While gaining competitive advantages and controlling operational costs with technology upgrades is commonplace in the corporate world, it is becoming increasingly more important for higher education institutions as well, as we strive to attract prospective students.

At Northwestern University, it was becoming prohibitively expensive for us to support our aging telecommunications infrastructure in addition to a separate and expanding Internet Protocol (IP) network. As a result, we decided that it was time to phase out our traditional telephone infrastructure and make the necessary upgrades to support IP telephony and advanced, converged communications services that would ultimately benefit our students, faculty, and staff.

With 18,000 phone lines spread across two large campuses on Lake Michigan -- in Chicago, near the Magnificent Mile, and in Evanston, IL, the first suburb north of Chicago -- transitioning Northwestern's legacy phone system to a Voice over Internet Protocol (VoIP) system would not be an easy task as major network upgrades were required to support the new service. However, we saw this as an opportunity to not only add VoIP services, but to upgrade our IP network to support more advanced communications services and applications.

Since network performance and quality was critical, we needed to address this issue from the onset of the project to prove the network could handle the demands of VoIP and other future Session Initiation Protocol- (SIP-) based services. While the existing time-division multiplexing (TDM) system was at the end of its life, it was very reliable. Those using our TDM phone system rarely experienced any problems, which created high user expectations for the new IP telephony service. Because we function like a Fortune 500 organization, as we prepared to roll out IP telephony services to a large number of users we focused on the same issues that large enterprise businesses do. As a result, managing service quality and network performance was a must for the project to succeed.

To provide quality voice, video, and data services, we knew we would need a carrier-class service assurance solution that could support the project throughout its lifecycle -- from pre-deployment network assessment, to service qualification, to ongoing operational monitoring and service level verification. We needed a solution that could continually monitor service quality across our network infrastructure, and also verify that our IP network and services were running as they should.

We selected Brix Networks' converged service assurance offering. In the first phase of the project, we deployed Brix Verifiers, test and monitoring appliances, at each routing location across our meshed campus backbone network. We used the BrixWorx central-site correlation and analysis software engine to commission active (on-demand) test calls from Verifier to Verifier to constantly measure call quality throughout the network infrastructure.

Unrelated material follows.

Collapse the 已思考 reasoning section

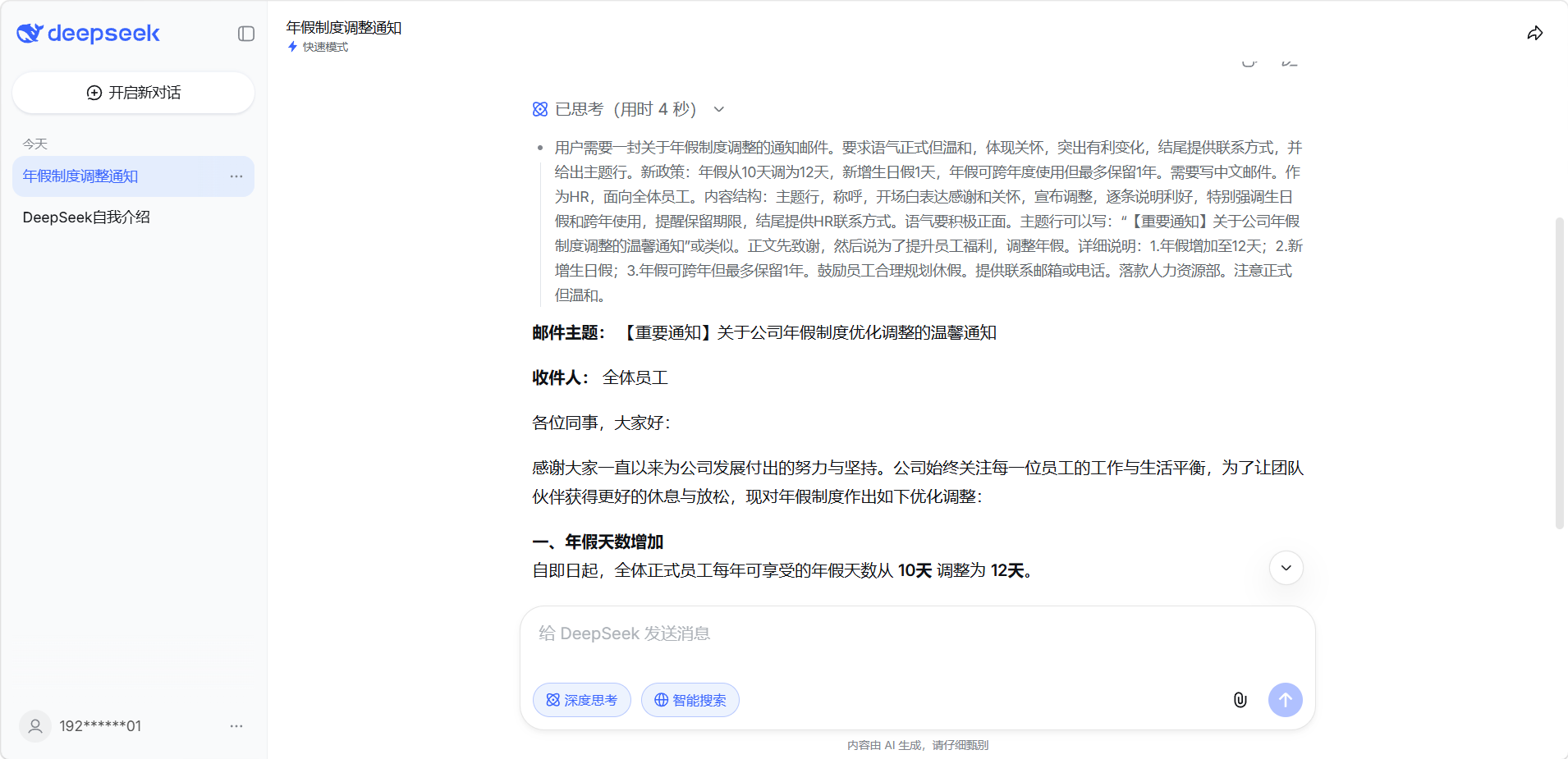719,109
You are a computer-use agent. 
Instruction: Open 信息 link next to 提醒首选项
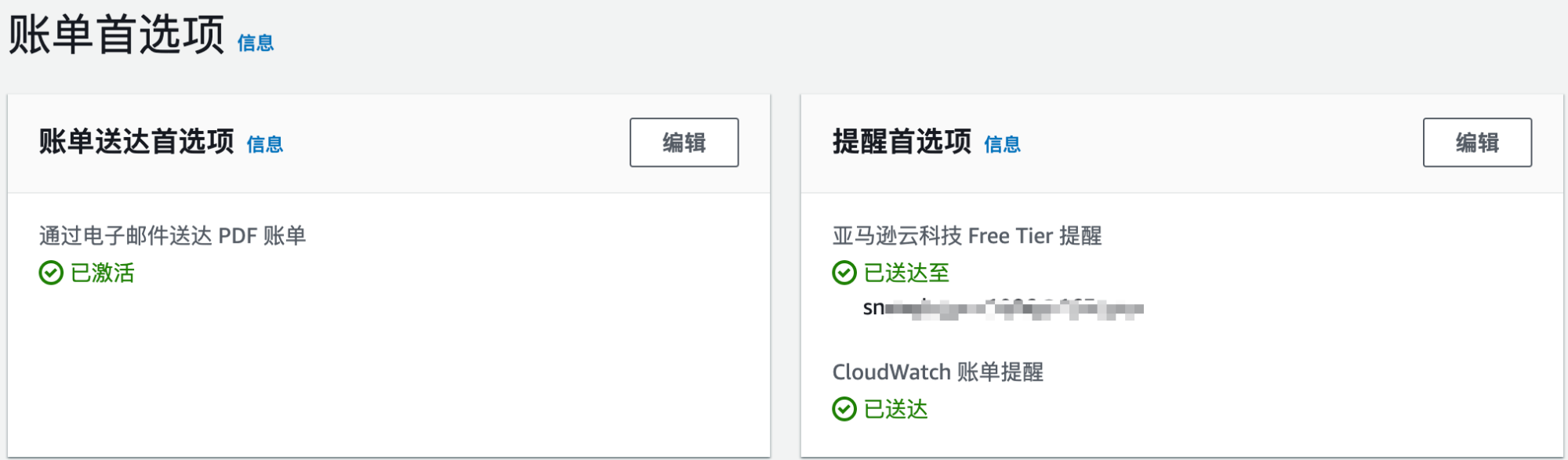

As we ready buildings for IP telephony services, we install a Brix Verifier at the location to test and monitor performance and network quality to the building. This testing is an important qualification measure to prove quality and performance will meet expectations.

BrixWorx collects the information generated from this continual testing into reports that show a Mean Opinion Score (MOS), which represents a level of call quality. By measuring key performance indicators (KPIs) and MOS thresholds, the application notifies our IT operations group when the network is outside specifications. With integration of the application into our network management system, the operations group receives alerts to quickly identify issues and take the necessary corrective course of action.

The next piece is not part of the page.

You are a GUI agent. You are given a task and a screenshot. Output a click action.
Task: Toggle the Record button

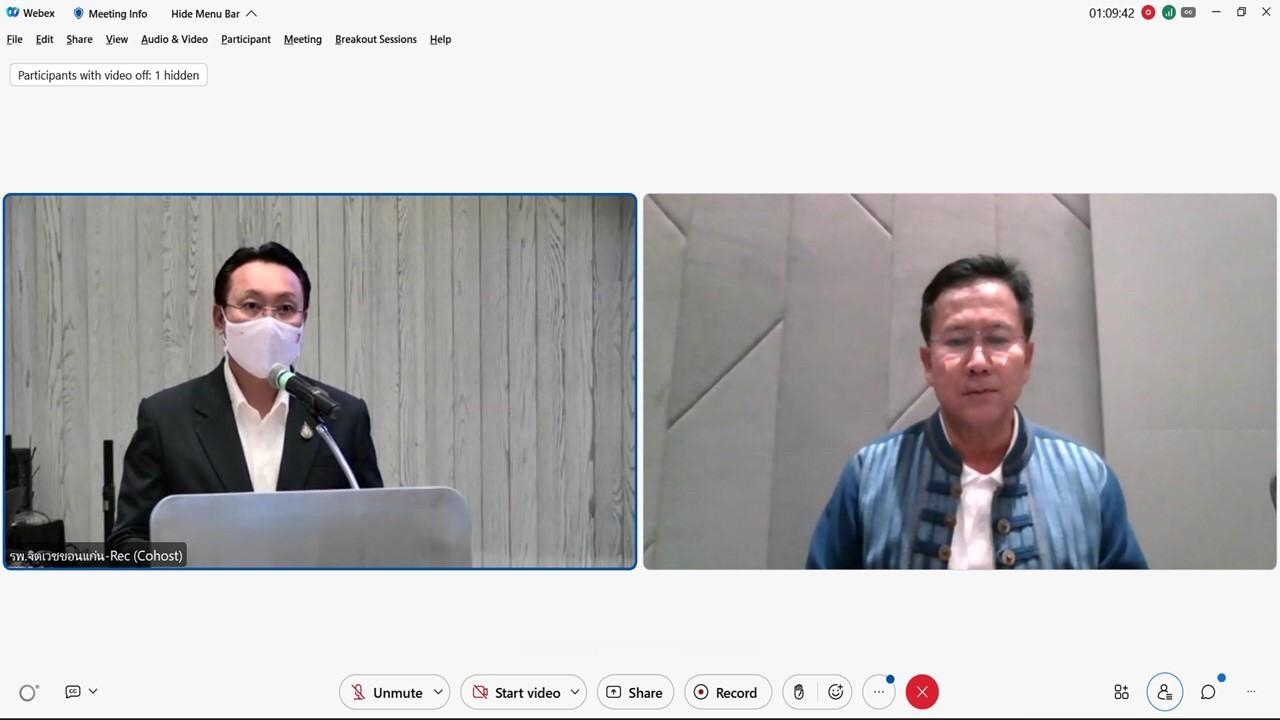(726, 692)
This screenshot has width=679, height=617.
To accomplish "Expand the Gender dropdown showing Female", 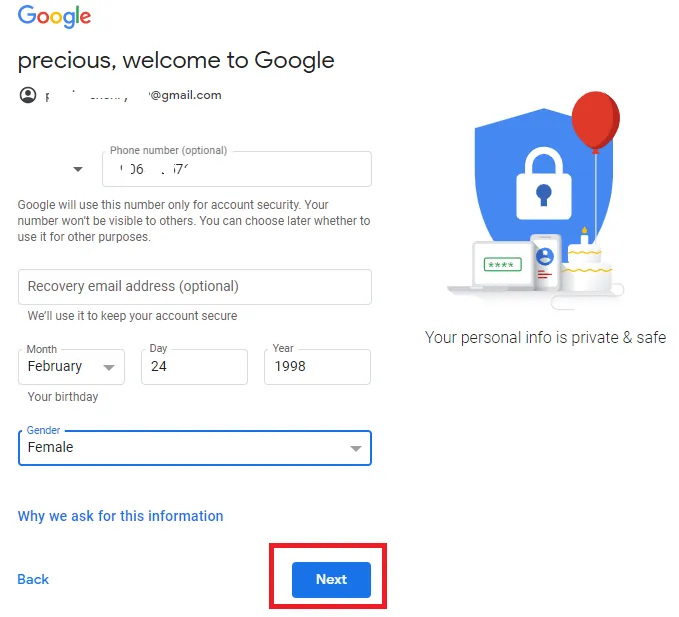I will (x=195, y=448).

We've recently finished the initial phase of the VoIP deployment project during which we qualified the network to support IP telephony services. The network is now being used to provide traditional phone services to targeted users, and we'll soon begin rolling out IP phones to all users in manageable phases.

In the next phase of the project, we will begin installing SIP-enabled phones throughout the university to those members of the community who want to use advanced features. Northwestern has chosen to standardize on SIP for its communications services to offer more advanced IP-enabled services, such as video conferencing and presence capabilities.

As we continue to upgrade our network and roll out new IP-based services, it is imperative we constantly provide a quality user experience to our students, faculty, and staff. By adopting a strategic service assurance approach that is pervasive, continuous, and comprehensive, we now have an effective means to measure, monitor, and assure the quality and performance of our converged services.


About the Author

David Carr is director of telecommunications and network services at Northwestern University.